**Work task**
Write out each line of the entries exactly, starting at the first and finishing with the line that contains "This screenshot has height=844, width=975.".

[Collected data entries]
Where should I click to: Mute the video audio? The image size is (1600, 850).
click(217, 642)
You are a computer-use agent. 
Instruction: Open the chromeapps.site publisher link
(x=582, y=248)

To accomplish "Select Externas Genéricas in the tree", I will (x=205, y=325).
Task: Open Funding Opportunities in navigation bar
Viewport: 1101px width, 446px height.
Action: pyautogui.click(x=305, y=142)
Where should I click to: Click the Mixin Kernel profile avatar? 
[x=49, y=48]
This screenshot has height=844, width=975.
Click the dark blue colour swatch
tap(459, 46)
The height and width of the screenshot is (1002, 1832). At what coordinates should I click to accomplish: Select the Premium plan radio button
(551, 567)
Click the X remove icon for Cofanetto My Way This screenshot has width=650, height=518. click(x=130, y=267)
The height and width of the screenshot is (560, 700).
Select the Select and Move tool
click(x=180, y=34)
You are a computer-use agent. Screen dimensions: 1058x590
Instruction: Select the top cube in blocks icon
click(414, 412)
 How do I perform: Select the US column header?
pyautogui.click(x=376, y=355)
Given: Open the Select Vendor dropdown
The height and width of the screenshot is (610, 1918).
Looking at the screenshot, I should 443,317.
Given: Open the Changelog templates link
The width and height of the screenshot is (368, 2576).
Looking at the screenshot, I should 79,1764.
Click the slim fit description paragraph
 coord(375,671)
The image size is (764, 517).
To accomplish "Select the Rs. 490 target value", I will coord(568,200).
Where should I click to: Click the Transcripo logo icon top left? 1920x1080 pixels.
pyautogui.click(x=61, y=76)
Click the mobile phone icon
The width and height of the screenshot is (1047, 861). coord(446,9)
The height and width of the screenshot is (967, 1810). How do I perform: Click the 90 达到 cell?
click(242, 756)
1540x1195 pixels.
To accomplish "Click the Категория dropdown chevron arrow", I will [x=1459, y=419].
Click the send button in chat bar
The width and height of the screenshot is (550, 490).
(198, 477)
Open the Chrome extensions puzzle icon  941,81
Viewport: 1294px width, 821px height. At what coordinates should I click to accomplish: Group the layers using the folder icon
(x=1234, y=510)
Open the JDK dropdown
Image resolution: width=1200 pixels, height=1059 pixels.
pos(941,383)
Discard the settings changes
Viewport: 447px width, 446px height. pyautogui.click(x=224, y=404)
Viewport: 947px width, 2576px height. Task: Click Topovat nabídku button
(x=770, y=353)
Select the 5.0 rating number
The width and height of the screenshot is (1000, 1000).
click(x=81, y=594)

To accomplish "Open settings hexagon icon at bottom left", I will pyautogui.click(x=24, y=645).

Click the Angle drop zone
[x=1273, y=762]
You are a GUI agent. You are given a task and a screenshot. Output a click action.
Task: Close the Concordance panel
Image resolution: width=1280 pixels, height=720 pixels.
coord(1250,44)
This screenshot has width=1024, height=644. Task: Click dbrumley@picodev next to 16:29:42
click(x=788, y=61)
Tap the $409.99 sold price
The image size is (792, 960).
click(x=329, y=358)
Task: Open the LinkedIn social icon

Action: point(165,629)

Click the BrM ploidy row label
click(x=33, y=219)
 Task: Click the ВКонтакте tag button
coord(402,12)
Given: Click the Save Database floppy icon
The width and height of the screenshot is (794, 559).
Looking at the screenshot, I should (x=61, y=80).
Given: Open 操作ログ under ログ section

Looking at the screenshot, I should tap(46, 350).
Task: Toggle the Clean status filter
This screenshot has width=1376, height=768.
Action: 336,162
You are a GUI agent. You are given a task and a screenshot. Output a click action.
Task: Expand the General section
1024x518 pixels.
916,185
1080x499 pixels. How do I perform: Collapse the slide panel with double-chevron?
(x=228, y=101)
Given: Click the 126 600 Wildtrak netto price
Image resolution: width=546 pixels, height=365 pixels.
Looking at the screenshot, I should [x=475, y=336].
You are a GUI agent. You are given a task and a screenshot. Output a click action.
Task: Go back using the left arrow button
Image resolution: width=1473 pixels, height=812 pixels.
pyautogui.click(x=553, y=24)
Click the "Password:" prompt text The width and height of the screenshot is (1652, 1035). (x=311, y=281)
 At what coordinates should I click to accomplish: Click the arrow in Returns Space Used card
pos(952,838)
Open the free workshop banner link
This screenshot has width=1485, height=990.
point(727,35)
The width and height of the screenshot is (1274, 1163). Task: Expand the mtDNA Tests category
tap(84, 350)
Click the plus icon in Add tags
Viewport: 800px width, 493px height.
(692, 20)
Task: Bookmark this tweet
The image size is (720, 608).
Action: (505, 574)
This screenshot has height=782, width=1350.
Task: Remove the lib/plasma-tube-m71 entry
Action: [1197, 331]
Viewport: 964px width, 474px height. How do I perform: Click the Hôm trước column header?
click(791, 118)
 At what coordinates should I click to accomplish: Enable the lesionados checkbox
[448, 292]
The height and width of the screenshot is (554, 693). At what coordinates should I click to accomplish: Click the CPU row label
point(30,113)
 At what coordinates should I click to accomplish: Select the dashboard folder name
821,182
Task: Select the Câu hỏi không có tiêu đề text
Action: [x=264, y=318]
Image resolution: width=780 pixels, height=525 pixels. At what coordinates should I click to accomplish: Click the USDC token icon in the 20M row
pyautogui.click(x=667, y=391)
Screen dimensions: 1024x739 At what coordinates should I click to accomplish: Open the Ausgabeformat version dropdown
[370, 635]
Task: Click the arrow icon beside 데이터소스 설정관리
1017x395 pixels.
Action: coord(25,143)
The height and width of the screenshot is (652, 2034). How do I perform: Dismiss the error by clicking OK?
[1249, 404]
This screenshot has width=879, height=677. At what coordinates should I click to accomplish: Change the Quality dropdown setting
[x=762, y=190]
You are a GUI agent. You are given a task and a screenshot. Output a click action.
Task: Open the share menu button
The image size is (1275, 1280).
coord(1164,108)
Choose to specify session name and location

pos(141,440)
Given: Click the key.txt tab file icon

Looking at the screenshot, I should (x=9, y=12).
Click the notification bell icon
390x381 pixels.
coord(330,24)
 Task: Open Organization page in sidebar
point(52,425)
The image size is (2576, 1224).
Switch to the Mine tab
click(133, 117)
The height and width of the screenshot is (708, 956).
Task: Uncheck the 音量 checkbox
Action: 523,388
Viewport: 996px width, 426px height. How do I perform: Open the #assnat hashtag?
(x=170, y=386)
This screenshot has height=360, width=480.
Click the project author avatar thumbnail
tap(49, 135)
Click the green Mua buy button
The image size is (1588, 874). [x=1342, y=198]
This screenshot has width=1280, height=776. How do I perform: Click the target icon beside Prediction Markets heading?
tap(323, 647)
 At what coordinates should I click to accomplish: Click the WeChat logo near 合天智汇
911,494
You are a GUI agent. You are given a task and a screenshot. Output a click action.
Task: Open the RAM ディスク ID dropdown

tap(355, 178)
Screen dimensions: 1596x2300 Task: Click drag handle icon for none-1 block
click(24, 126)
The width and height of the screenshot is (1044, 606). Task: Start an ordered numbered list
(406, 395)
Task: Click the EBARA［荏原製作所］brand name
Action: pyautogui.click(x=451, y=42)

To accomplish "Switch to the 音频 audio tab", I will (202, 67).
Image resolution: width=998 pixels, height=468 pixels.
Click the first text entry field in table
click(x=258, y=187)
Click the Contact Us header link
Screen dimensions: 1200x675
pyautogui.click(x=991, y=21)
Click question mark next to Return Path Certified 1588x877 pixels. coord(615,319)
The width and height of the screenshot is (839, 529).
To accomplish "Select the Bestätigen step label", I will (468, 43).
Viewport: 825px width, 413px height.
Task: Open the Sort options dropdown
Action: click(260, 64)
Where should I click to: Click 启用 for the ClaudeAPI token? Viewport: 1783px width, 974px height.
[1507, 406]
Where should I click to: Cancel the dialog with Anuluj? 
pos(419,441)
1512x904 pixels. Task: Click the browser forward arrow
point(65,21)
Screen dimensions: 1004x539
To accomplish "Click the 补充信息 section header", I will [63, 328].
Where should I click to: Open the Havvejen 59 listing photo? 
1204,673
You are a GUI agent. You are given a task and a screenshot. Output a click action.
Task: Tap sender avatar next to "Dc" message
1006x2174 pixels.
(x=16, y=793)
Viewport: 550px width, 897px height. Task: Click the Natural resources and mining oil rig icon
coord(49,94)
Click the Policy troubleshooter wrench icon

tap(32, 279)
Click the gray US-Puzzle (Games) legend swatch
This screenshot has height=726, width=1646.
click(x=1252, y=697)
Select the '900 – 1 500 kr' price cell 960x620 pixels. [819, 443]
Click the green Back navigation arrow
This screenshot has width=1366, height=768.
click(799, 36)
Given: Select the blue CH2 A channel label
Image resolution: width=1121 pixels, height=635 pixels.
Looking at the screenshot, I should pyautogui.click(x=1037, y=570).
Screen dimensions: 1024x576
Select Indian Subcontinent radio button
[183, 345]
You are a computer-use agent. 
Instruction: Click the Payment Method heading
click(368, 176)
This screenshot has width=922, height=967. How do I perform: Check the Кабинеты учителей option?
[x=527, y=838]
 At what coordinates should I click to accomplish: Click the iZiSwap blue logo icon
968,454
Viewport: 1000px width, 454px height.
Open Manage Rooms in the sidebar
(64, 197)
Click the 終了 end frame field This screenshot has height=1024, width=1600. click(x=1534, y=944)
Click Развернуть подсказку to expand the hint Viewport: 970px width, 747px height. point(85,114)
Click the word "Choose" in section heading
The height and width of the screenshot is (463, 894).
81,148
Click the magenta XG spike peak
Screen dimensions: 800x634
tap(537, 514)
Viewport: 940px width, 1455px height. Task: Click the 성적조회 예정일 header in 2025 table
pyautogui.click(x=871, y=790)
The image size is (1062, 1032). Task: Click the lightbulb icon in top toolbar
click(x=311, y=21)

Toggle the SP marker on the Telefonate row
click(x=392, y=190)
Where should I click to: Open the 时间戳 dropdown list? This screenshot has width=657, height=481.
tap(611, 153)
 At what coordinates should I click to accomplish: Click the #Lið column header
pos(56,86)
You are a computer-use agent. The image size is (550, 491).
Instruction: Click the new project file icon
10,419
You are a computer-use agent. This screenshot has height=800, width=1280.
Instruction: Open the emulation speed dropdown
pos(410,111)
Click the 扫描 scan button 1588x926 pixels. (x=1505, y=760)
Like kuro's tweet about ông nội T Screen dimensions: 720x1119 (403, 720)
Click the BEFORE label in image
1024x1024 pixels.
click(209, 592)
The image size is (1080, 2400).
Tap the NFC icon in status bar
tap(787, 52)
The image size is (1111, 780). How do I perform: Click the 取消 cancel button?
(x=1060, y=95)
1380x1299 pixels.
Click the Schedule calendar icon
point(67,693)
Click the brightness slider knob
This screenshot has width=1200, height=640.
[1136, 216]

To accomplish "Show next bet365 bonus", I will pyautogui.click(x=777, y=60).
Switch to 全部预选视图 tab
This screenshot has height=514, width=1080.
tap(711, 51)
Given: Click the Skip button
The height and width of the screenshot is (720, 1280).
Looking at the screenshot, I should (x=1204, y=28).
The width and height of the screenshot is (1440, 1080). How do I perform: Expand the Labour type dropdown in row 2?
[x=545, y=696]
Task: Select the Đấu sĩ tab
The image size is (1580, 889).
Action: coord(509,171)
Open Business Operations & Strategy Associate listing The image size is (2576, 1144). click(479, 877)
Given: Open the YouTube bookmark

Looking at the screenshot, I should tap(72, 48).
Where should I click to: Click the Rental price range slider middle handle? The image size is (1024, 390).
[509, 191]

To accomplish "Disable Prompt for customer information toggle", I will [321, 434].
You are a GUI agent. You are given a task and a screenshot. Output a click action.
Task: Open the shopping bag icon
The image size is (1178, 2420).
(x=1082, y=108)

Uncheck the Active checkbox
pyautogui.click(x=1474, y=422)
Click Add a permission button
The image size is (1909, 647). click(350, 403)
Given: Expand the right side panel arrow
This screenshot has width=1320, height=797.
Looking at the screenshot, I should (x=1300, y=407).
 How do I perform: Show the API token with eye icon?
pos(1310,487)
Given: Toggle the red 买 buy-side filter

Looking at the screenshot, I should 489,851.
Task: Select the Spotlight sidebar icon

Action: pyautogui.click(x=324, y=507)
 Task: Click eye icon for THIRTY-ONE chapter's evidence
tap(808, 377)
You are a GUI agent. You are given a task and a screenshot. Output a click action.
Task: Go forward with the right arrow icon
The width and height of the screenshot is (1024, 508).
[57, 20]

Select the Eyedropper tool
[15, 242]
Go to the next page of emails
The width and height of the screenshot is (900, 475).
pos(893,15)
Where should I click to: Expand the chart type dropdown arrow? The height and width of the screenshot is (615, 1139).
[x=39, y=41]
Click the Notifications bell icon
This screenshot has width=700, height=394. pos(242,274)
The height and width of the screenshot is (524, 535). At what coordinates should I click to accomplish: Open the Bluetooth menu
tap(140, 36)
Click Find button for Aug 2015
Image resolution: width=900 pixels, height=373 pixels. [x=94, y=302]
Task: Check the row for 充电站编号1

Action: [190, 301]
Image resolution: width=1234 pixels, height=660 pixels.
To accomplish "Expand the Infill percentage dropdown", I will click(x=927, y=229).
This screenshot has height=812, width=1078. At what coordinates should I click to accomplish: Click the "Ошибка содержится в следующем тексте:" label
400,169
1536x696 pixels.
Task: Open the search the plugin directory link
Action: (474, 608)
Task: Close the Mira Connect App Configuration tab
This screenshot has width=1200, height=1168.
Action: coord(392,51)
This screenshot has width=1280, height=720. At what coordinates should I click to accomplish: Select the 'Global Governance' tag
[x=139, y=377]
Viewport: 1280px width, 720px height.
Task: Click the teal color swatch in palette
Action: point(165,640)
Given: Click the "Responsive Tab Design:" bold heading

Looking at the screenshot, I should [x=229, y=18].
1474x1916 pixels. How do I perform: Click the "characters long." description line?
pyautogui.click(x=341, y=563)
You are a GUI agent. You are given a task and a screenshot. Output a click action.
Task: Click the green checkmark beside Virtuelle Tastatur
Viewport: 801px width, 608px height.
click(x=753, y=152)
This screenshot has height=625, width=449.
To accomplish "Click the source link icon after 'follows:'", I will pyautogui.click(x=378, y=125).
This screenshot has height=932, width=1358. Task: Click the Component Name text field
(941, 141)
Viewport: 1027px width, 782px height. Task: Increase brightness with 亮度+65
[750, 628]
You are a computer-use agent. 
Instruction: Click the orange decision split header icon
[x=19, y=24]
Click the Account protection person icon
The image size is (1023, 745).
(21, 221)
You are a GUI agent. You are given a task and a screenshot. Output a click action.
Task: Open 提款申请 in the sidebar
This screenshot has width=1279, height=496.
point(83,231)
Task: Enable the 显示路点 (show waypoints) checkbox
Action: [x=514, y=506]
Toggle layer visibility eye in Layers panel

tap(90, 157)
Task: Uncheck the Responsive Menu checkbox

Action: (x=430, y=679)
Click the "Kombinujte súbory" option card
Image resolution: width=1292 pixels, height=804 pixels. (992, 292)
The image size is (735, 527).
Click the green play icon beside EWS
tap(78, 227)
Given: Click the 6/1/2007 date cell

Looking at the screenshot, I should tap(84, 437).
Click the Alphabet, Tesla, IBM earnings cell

**Exercise response**
Where should I click to: Mute the video audio? The image size is (1600, 850).
click(217, 642)
You are a computer-use agent. 
Instruction: Open the chromeapps.site publisher link
(x=582, y=248)

To accomplish "Select Externas Genéricas in the tree", I will (x=205, y=325).
Task: Open Funding Opportunities in navigation bar
Viewport: 1101px width, 446px height.
Action: pyautogui.click(x=305, y=142)
Where should I click to: Click the Mixin Kernel profile avatar? 
[x=49, y=48]
This screenshot has height=844, width=975.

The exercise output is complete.